▶ _Work to complete_
When the line containing "Where should I click to: Click the 10.38" appears in the entries below, begin printing there and stop after the line containing "Expand the hidden"; print each of those lines exactly and no other line.

▶ _Given data_
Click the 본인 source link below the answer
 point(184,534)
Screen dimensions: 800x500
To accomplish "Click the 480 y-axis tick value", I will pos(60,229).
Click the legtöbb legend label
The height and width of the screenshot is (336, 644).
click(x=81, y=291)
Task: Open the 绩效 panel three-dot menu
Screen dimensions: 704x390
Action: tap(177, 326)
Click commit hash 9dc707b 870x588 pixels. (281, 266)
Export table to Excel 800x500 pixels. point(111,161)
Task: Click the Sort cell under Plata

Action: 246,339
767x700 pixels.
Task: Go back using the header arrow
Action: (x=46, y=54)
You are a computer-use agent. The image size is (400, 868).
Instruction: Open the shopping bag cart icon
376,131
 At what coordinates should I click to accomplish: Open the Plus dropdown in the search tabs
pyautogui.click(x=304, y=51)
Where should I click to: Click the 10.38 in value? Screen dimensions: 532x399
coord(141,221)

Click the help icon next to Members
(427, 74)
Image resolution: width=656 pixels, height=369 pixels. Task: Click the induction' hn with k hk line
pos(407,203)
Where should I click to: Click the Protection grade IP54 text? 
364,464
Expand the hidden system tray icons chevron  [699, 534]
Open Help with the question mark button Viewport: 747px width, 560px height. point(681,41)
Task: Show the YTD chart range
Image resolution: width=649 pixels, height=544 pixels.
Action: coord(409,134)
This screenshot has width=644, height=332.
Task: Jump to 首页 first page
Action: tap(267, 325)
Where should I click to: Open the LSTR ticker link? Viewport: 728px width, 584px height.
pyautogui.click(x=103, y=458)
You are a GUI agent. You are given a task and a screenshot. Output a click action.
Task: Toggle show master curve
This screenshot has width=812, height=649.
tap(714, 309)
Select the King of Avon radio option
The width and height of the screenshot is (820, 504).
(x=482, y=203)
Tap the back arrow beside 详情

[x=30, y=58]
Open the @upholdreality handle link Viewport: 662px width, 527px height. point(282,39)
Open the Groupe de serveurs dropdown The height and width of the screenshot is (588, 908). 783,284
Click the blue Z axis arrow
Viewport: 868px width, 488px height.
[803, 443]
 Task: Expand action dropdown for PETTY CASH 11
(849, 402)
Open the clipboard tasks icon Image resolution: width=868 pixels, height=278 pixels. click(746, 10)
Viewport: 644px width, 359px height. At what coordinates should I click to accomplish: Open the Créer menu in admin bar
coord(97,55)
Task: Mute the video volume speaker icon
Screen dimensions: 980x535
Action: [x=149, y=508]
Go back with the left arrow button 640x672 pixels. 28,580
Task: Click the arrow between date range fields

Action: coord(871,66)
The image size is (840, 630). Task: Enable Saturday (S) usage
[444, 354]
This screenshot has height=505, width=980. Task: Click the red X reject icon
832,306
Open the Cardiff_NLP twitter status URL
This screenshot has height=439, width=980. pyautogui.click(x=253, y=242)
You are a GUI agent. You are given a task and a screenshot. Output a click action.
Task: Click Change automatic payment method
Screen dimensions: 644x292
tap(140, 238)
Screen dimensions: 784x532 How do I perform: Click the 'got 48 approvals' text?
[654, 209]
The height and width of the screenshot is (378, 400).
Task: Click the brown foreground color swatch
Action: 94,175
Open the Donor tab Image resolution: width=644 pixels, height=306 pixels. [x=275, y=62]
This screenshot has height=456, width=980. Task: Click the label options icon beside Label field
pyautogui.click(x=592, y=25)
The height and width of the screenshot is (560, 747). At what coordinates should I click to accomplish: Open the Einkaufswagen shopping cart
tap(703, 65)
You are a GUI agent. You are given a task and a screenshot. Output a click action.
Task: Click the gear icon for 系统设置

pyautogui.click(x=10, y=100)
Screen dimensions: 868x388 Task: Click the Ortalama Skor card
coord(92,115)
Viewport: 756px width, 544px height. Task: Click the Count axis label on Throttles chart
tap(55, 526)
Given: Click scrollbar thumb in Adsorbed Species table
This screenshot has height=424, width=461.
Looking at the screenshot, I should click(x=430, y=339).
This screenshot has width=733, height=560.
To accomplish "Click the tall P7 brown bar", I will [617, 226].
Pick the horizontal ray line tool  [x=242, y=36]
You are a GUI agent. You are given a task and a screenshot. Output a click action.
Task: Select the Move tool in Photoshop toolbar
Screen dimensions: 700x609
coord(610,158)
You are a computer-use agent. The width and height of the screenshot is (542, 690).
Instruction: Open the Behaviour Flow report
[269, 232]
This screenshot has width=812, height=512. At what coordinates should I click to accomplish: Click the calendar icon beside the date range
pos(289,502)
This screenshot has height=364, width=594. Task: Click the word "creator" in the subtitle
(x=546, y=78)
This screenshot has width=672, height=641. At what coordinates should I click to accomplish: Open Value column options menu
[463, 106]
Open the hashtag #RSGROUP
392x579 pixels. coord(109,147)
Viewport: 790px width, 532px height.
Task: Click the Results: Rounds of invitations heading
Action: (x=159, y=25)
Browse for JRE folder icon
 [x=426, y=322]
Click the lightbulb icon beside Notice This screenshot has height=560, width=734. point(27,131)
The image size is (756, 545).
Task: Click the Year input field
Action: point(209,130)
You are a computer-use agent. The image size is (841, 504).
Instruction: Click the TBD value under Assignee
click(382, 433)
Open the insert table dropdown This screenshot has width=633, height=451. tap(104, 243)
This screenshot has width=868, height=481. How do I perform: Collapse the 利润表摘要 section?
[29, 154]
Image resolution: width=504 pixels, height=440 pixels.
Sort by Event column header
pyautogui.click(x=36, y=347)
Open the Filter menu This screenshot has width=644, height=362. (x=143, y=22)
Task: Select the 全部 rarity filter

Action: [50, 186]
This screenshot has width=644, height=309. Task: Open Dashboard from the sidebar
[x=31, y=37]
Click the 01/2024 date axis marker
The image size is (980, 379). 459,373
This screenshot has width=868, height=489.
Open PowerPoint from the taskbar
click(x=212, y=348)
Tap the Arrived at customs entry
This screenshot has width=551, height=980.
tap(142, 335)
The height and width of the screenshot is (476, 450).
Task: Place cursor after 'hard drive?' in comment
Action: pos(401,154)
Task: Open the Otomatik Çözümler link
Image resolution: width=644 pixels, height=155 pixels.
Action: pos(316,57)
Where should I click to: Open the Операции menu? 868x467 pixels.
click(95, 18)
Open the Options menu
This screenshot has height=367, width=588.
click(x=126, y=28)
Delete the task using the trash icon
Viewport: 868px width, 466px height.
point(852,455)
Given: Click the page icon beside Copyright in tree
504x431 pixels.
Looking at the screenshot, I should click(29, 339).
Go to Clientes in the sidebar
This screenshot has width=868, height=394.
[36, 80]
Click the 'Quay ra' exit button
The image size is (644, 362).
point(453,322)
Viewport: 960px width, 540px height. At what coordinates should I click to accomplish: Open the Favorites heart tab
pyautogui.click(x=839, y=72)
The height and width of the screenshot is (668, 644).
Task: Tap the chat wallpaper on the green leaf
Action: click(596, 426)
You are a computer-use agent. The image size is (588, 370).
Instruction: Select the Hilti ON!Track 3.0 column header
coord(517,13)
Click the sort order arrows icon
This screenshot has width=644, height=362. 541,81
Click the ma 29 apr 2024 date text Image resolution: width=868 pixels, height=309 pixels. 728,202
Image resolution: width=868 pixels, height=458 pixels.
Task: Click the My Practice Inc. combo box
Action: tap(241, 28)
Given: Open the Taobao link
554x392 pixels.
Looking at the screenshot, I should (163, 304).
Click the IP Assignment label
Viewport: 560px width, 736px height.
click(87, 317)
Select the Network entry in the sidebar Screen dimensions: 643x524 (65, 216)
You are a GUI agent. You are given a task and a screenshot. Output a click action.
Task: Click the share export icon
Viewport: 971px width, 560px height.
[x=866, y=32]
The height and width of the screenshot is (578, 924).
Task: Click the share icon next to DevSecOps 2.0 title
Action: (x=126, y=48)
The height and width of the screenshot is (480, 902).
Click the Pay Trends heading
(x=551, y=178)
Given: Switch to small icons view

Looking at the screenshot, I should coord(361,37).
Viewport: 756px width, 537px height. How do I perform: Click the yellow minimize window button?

▶ _Output for this task_
Where should I click to: Click the 10.38 in value? Screen dimensions: 532x399
coord(141,221)

Click the help icon next to Members
(427, 74)
Image resolution: width=656 pixels, height=369 pixels. Task: Click the induction' hn with k hk line
pos(407,203)
Where should I click to: Click the Protection grade IP54 text? 
364,464
Expand the hidden system tray icons chevron  [699, 534]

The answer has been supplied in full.